M.S. Spencer Guest Post



In my romantic suspense novel, Triptych, Miranda, Honor and Sybil Cabot live in a Queen-Anne style mansion overlooking the Potomac River. The mighty Potomac, the fourth largest river on the east coast, runs 383 miles from Fairfax Stone, WV to Point Lookout, MD where it flows into the Chesapeake Bay, the “Mother of Waters.”

Along its shores sit some of the most historic and beautiful cities in the United States—Washington DC being the star. Along its banks you can find the colonial cities of Georgetown and Alexandria, as well as George Washington’s home, Mount Vernon. North of the city lies the Great Falls.
Miranda and her sisters live just below Great Falls, in the bend where the Three Sisters, tiny rocky islets in the middle of the river, lie. The rocks are the stuff of much legend, usually involving drownings and tragic endings.
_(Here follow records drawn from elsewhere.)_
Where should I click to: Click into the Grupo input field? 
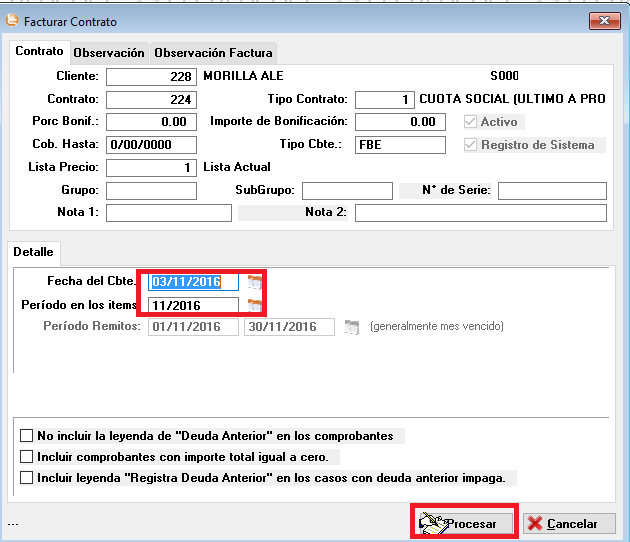[151, 191]
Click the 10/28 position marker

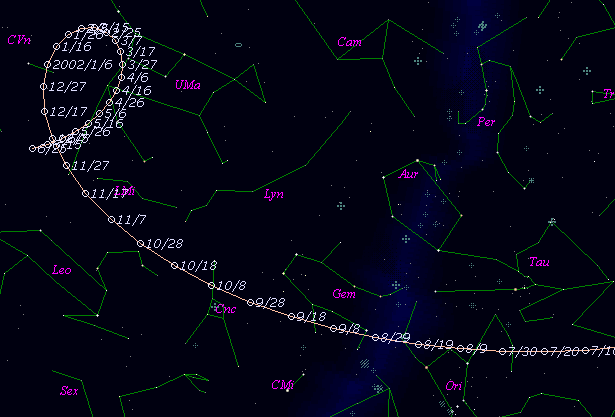click(x=141, y=243)
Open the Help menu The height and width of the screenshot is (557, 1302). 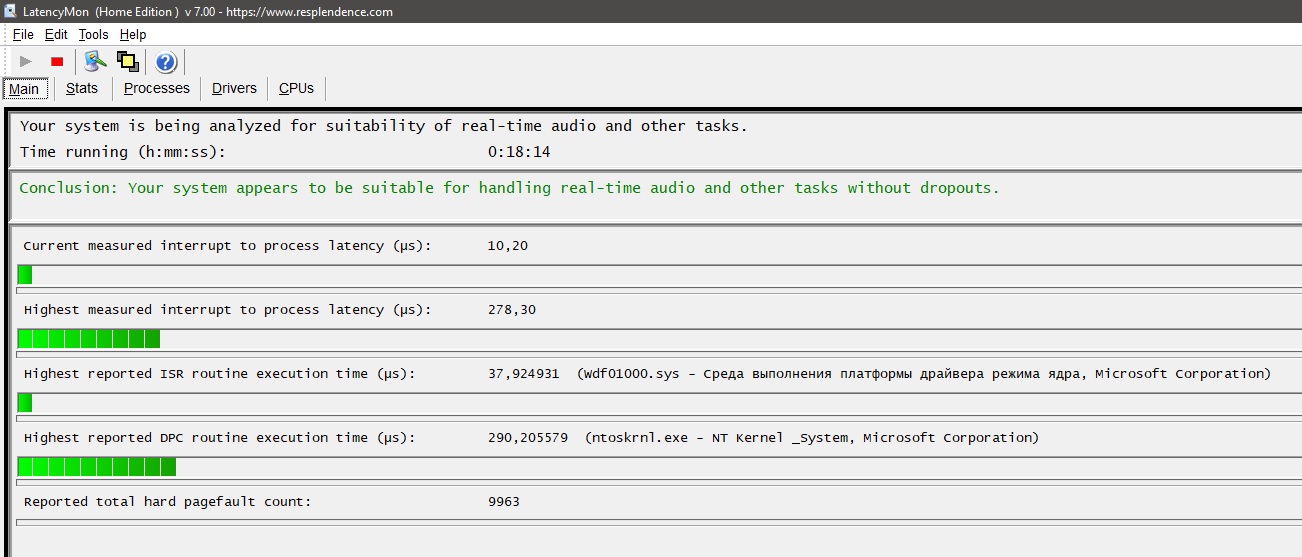[133, 35]
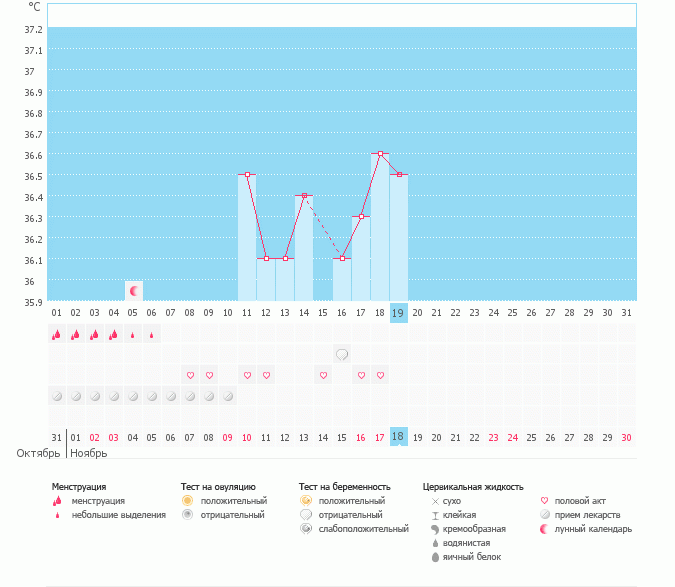This screenshot has width=675, height=587.
Task: Click the lunar calendar moon icon on day 05
Action: (x=134, y=290)
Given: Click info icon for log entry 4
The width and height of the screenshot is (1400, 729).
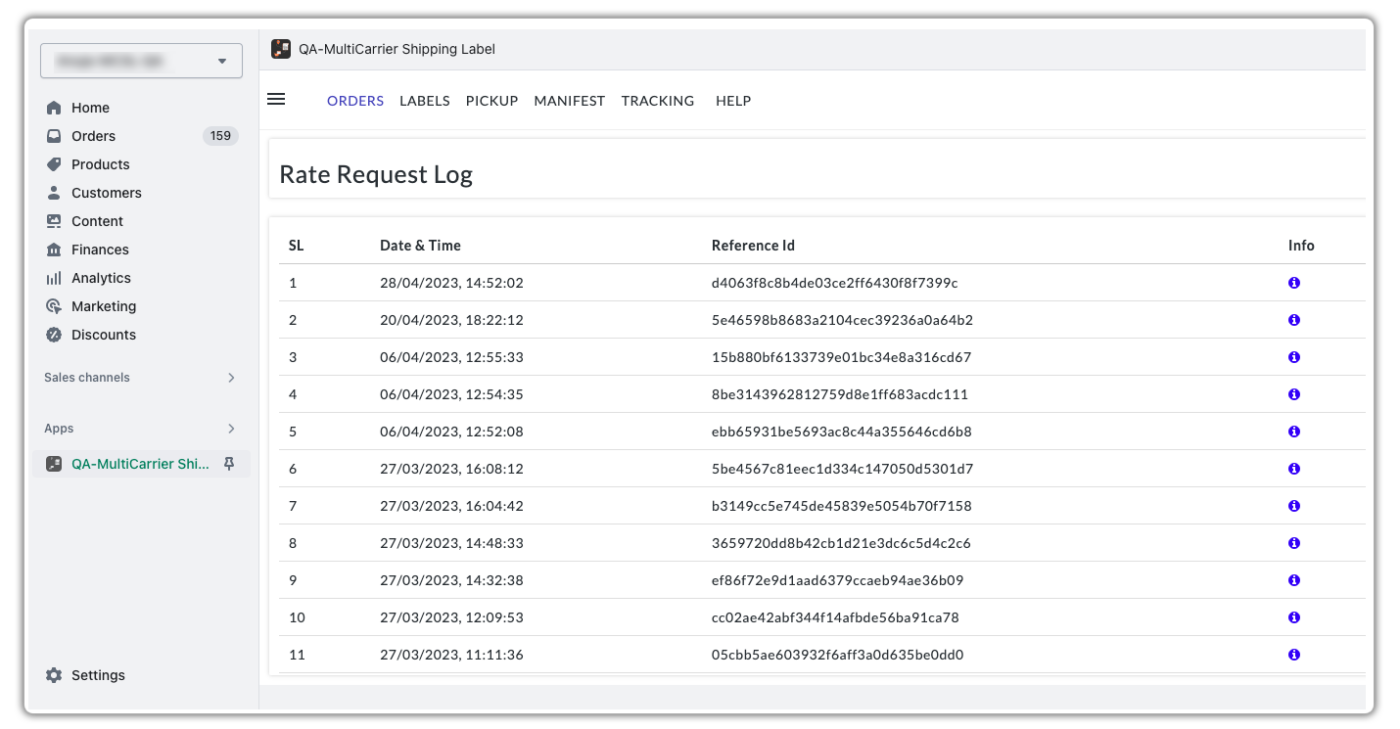Looking at the screenshot, I should (1294, 394).
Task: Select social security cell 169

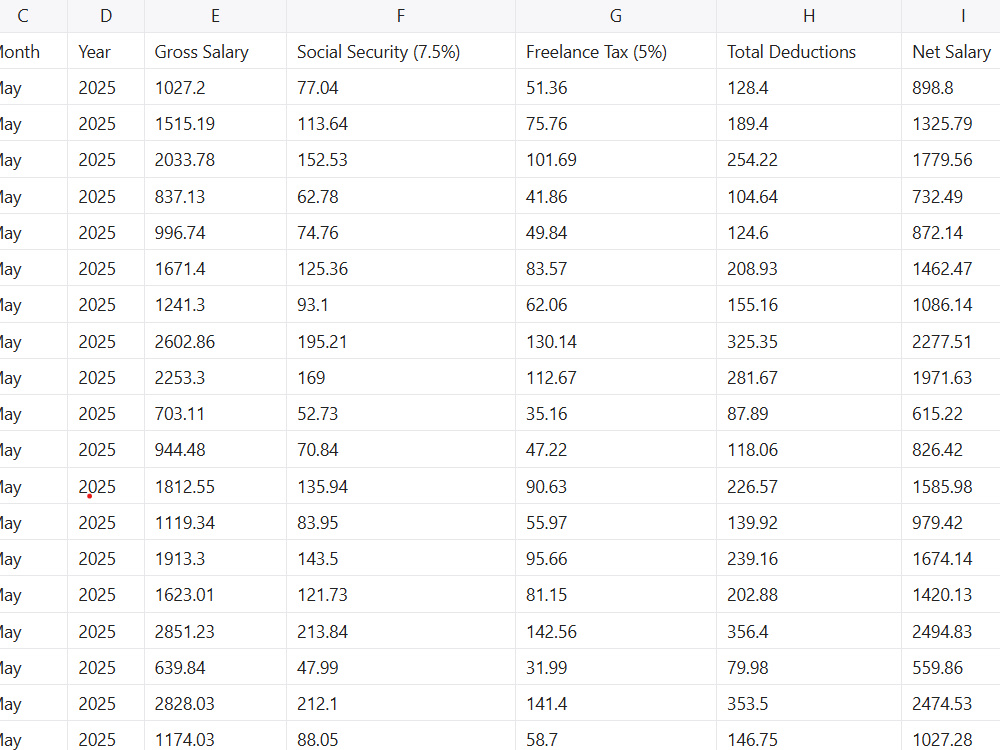Action: (401, 378)

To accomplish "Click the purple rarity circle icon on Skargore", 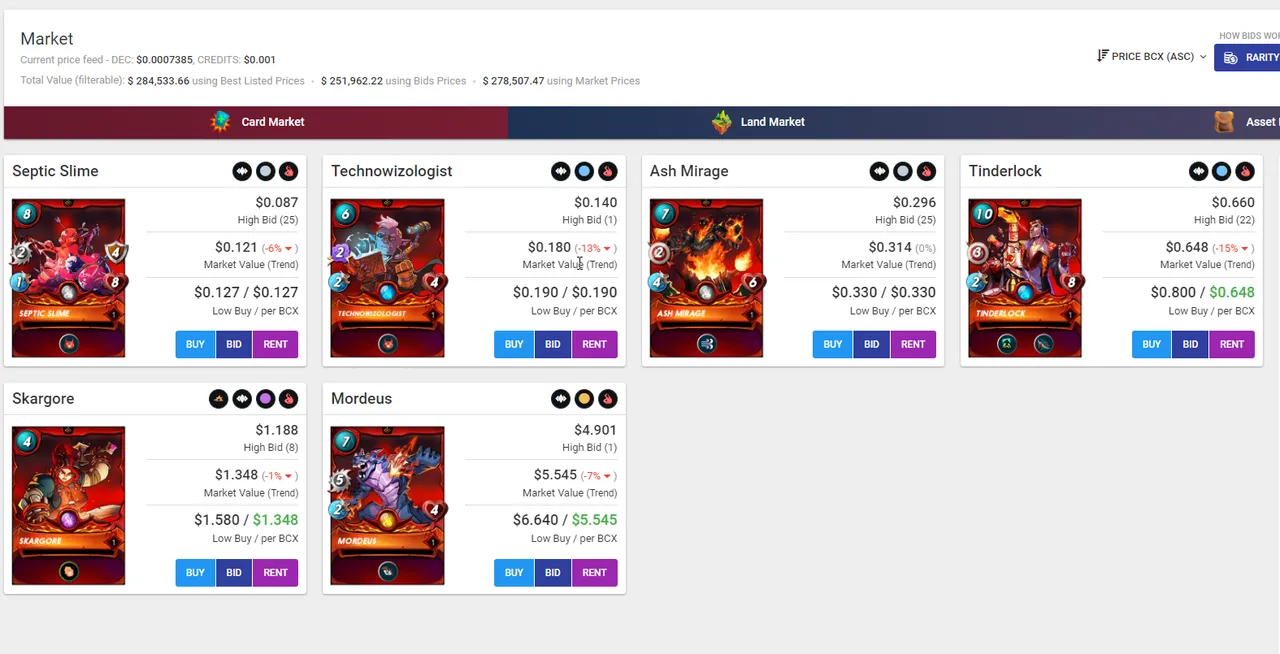I will point(265,399).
In this excerpt, Miranda tells the story of the three Indian maidens.
Triptych, by M. S. Spencer
Ebook 67,300 words; Print 213 pp.
Romantic suspense/Adventure
M/F, 2 flames

Blurb:
Take lost masterpieces, brilliant inventors, and stolen prototypes. Add the Three Sisters, Indian spirits who guard the Potomac River. Stir in three sisters and their lovers. Result? Jealousy, sex, genius, larceny and love. Who will end up with whom, and will the Three Sisters take another life as the legend demands?
Buy Links:
Triptych is available in both eBook and Print-on-Demand.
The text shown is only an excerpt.